Sometimes a brief story can capture the meaning of great, sacred paradoxes such as birth/death, giving/receiving, defeat/triumph, going out/coming home, risk/safety, forgiving/being freed. In the absence of story, thousands of words might be unable to explain the same idea.

Some stories carry creative insight and energy from the realm of the unconscious into our everyday lives. Other stories have the power to hurt and to separate. For example, untold family stories can fail to inspire or equip youth for their own futures. Exclusive stories, such as stories with protagonists all of one gender, can cause persons of the opposite gender to feel that those stories do not apply to them. Similarly, stories of victimhood, worthlessness, or defeat need to be shed like a snakeskin, so that a new identity can be created.
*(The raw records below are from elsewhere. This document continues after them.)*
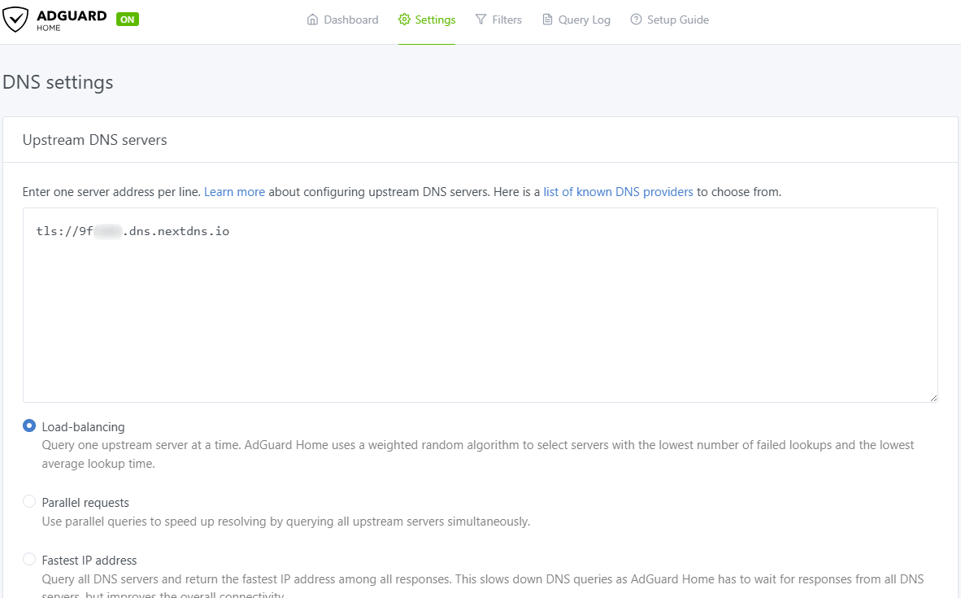Click the Query Log document icon
Screen dimensions: 961x598
(548, 20)
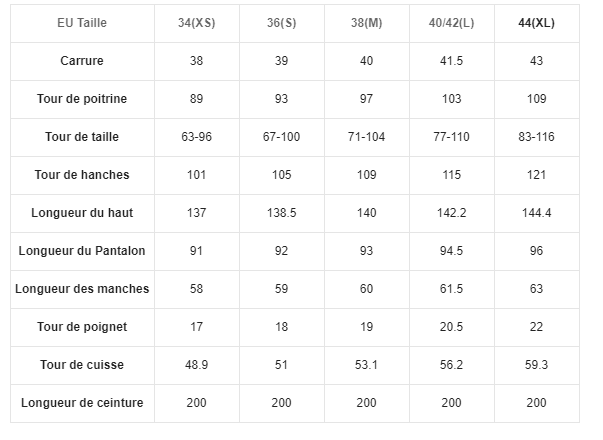The height and width of the screenshot is (440, 603).
Task: Click the 138.5 top length cell
Action: click(282, 213)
The Good News of the Christian story, the ultimate healing story, is that new life is always possible through the power of God's grace.
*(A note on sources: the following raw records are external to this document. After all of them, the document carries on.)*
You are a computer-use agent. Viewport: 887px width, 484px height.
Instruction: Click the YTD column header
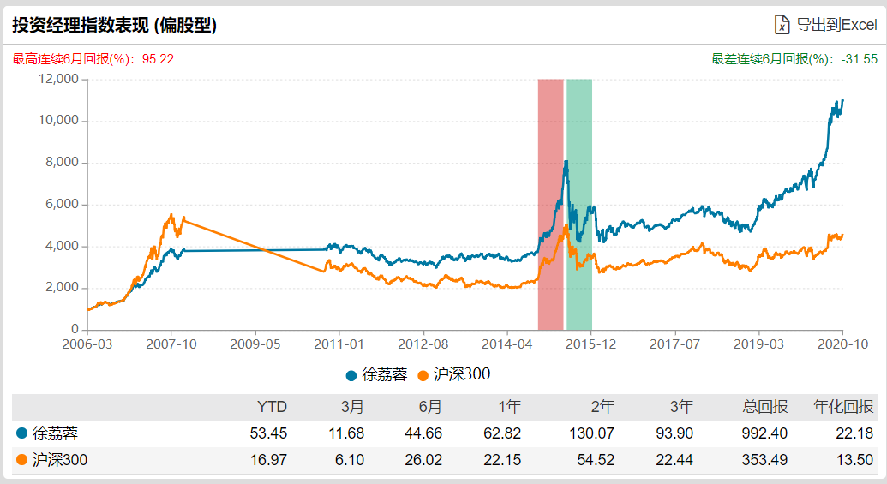coord(272,406)
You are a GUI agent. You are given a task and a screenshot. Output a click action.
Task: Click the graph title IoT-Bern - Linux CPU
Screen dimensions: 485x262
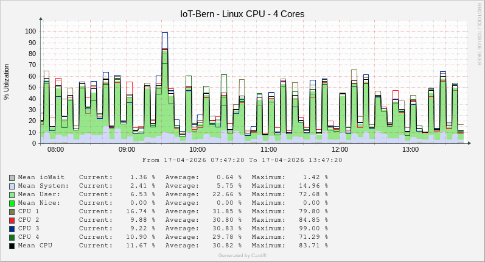click(242, 13)

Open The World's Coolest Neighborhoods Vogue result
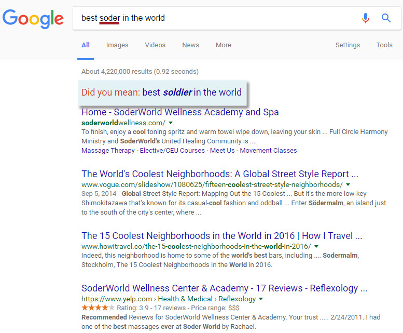(x=219, y=174)
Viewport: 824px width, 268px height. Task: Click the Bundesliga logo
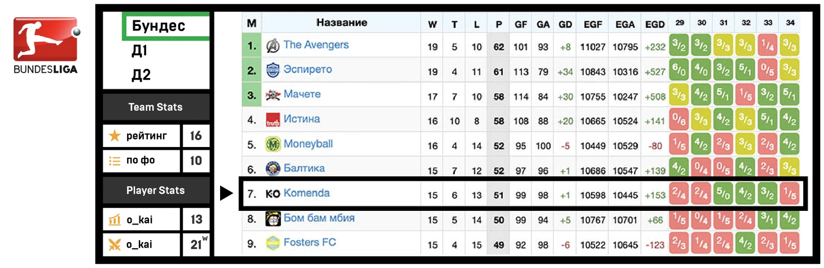46,45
Through their universality, healing stories connect us to others and transform us, making us more whole. The insight that universal, or archetypal, stories give us illuminates our path through life, so that life no longer feels like a walk in a dark woods, but a journey with trailmarkers to guide our way.

Identity Stories

The family is an ideal place in which to build a treasury of stories, as elders reminisce about their earlier years, and parents share with their children family photographs or items that represent their family history -- letters and documents, tools of trade, toys, needlecraft, recipes, furniture or household items. Children appropriate their family stories through repetition and gradually take over the telling.

It takes a lot of little stories to portray a person or an event. No one story carries The Whole Truth, but stories may be thought of as little spotlights on complex truths, each little spotlight having the potential to illuminate one or more aspects of a reality.

Stories of origin, creation stories, are identity stories that have a mythic quality; that is, they spotlight different aspects of a profound truth in a story form. People generally don't like others to mess with their stories of origin -- they become deeply attached to stories and myths of origin because they naturally feel that their identity is at stake.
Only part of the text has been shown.